引っかかるのはいつもと同じ点です。他人のチラシから出発して自分のものに寄せていくことになり、しかも一番良いテンプレートや素材はCanva Proの向こう側にあります。AI機能はテンプレート作業への追加機能であって、ゼロから作ってくれるデザイナーではありません。最近Canvaの料金を調べた人なら、価格がどちらの方向に動いているかお気づきでしょう。全体像はCanva代替ツールの比較記事にまとめています。
無料プラン: 十分実用的。プレミアム素材は課金するまで透かし付きで書き出されます。 手に入るもの: Canvaのエディタ上の編集可能なデザイン。
2. Ridvay — チラシを言葉で説明すると、編集可能な形で返ってくる
RidvayのAIチラシ作成ツールは私たち自身のツールなので、この項目はその前提で読んでください。ただ、アプローチはテンプレート改変型とは本当に違います。デザイナーに口頭で頼むように依頼文を打ち込むと——「土曜の洗車チャリティのチラシ、赤と白ではっきりと、価格を大きく、教会の駐車場の住所入り」——チラシが完全に編集可能なデザインとして生成されます。見出し、サブコピー、価格、画像、背景——すべての要素が本物のレイヤーで、スタイル変更も移動も削除も自由。チラシを装ったJPEGではありません。
これが効いてくるのは2日目です。会場が変わったり、価格が下がったり。デザインを開いて、テキストを直して、書き出し直すだけ。画像生成型のツールだと、もう一度サイコロを振り直して、新しい版が前の版に似ていることを祈るしかありません。
利用は無料です——生成、編集、書き出しまで、チラシに透かしは入りません。ブラウザで動き、インストール不要。試す前に流れを見たい場合は手順を追った解説記事があります。
無料プラン: 生成・編集・書き出しまで無料。 手に入るもの: 一文の依頼から、レイヤー分けされた編集可能なデザイン。 弱いところ: テンプレート数はCanvaが10年かけて築いたカタログより少なめ——Ridvayは「探し回るより生成のほうがゴールに近づける」ことに賭けています。

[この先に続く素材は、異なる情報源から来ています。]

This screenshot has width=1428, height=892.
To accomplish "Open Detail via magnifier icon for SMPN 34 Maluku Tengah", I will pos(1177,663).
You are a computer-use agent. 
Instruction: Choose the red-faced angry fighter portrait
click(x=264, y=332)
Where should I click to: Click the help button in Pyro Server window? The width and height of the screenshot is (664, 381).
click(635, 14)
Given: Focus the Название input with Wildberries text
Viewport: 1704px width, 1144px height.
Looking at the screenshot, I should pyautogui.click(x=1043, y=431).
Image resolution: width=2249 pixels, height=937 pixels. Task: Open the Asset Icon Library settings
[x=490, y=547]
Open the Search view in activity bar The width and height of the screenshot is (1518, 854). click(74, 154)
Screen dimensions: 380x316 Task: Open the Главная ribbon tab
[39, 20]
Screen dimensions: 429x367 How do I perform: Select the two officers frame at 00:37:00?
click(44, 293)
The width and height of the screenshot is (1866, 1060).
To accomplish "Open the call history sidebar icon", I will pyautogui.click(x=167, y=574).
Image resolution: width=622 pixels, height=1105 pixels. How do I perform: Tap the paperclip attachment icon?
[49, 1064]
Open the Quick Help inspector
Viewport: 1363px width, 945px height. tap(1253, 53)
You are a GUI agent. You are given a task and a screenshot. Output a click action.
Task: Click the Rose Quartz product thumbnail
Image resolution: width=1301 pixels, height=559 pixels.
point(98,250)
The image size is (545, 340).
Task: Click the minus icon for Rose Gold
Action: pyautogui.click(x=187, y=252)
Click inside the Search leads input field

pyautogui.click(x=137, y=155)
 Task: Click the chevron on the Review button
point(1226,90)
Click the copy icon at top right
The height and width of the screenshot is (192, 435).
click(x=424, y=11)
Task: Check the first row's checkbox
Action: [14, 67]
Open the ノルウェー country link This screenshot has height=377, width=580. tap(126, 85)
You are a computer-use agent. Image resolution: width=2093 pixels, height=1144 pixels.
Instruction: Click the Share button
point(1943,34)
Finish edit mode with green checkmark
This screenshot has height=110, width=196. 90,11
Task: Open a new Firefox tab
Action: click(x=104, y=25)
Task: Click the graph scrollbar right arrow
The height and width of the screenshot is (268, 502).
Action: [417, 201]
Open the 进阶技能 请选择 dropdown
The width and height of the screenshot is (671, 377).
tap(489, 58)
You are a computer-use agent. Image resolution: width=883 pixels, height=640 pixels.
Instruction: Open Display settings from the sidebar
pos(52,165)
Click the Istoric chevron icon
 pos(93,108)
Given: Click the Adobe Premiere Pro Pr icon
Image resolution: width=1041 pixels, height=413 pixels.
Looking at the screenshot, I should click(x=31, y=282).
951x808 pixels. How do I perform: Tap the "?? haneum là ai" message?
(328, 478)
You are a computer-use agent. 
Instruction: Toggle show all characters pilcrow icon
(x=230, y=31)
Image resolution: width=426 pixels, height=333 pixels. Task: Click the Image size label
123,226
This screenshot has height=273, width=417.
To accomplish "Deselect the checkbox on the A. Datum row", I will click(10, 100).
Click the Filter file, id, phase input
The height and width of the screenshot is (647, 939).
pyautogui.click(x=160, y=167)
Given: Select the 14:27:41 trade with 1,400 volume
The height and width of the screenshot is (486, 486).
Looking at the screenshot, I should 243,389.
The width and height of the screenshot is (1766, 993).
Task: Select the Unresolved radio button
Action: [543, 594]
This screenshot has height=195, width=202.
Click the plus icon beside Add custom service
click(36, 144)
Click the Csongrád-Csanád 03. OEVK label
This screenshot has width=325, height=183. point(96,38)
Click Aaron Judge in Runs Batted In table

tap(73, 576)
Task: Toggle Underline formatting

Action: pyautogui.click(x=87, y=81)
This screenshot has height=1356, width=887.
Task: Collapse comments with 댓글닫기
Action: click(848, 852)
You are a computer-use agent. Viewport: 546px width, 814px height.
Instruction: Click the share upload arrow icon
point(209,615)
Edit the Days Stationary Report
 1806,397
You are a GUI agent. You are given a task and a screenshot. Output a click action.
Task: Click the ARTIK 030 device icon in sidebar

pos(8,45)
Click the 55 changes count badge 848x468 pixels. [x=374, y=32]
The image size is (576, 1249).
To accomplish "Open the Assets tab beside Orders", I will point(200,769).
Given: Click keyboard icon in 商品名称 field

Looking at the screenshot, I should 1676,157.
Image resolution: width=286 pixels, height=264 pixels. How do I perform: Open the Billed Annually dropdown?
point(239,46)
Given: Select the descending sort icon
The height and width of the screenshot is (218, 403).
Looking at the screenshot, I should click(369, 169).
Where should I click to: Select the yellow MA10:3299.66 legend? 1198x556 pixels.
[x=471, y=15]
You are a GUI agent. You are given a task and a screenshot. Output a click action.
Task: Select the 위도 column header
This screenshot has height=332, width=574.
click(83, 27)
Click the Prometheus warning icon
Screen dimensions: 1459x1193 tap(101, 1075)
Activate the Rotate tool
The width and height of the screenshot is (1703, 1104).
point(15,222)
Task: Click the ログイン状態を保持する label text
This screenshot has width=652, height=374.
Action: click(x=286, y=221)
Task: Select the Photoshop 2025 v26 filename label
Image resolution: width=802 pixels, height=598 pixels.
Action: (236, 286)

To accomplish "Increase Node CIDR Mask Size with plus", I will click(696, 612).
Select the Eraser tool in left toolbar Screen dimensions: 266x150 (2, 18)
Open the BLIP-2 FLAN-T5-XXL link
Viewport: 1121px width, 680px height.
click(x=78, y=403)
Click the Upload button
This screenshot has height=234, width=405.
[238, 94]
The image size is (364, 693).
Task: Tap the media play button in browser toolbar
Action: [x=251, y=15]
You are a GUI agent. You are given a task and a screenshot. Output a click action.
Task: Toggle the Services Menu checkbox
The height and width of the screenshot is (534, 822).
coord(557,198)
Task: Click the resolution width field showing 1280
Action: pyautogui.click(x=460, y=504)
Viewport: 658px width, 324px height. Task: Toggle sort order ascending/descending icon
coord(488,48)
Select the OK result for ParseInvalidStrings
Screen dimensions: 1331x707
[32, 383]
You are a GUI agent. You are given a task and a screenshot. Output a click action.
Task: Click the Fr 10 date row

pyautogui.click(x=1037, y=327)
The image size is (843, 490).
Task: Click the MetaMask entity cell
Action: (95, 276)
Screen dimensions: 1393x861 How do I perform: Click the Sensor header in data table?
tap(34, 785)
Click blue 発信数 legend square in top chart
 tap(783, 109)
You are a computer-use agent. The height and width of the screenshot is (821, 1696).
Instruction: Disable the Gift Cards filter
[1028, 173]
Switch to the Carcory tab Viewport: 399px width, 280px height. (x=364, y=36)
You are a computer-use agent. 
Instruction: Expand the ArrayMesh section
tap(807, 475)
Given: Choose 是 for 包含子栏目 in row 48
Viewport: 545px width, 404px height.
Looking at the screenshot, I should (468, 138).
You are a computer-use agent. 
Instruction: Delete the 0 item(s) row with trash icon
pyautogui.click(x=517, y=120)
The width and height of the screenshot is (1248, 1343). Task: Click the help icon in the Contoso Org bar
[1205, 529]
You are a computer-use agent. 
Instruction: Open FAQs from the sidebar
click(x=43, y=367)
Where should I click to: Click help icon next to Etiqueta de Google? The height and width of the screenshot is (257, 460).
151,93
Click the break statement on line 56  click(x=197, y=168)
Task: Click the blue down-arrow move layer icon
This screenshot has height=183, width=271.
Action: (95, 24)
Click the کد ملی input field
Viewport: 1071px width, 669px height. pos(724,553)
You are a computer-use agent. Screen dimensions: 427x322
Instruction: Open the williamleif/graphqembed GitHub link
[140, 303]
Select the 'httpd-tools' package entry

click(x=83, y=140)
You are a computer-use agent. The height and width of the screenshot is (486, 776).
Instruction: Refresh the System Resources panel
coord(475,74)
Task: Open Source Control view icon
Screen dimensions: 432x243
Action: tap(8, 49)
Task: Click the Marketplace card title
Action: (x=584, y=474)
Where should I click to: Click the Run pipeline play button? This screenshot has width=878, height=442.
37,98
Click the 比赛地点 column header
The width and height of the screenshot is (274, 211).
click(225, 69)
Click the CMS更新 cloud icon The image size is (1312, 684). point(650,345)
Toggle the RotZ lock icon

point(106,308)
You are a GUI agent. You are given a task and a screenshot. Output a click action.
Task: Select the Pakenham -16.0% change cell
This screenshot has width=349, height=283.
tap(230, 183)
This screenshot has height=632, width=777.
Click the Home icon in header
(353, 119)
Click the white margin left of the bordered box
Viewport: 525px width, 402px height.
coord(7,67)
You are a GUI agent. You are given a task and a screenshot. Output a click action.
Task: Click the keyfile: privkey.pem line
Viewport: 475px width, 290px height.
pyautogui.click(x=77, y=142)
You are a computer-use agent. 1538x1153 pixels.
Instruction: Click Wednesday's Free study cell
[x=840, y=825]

3. Adobe Express — 生成直後の見栄えが一番良い
Adobe Expressは、しっかりしたテンプレート集にAdobeの画像モデルFireflyを組み合わせており、生成される画像の見栄えはこのリストの中でも常にトップクラスです。エディタはPhotoshopよりはるかに親しみやすく、それでいてAdobeらしい洗練は残っています。「生成した」ではなく「撮影した」ように見えるメイン画像がチラシに必要なら、Expressは有力候補です。
トレードオフ: このAIが最も得意なのは画像であって、レイアウト全体の生成ではありません。チラシ自体は、その画像の周りに自分で組み立てることになります。そしてCanvaと同様、プレミアム素材と機能が有料プランへと誘導してきます。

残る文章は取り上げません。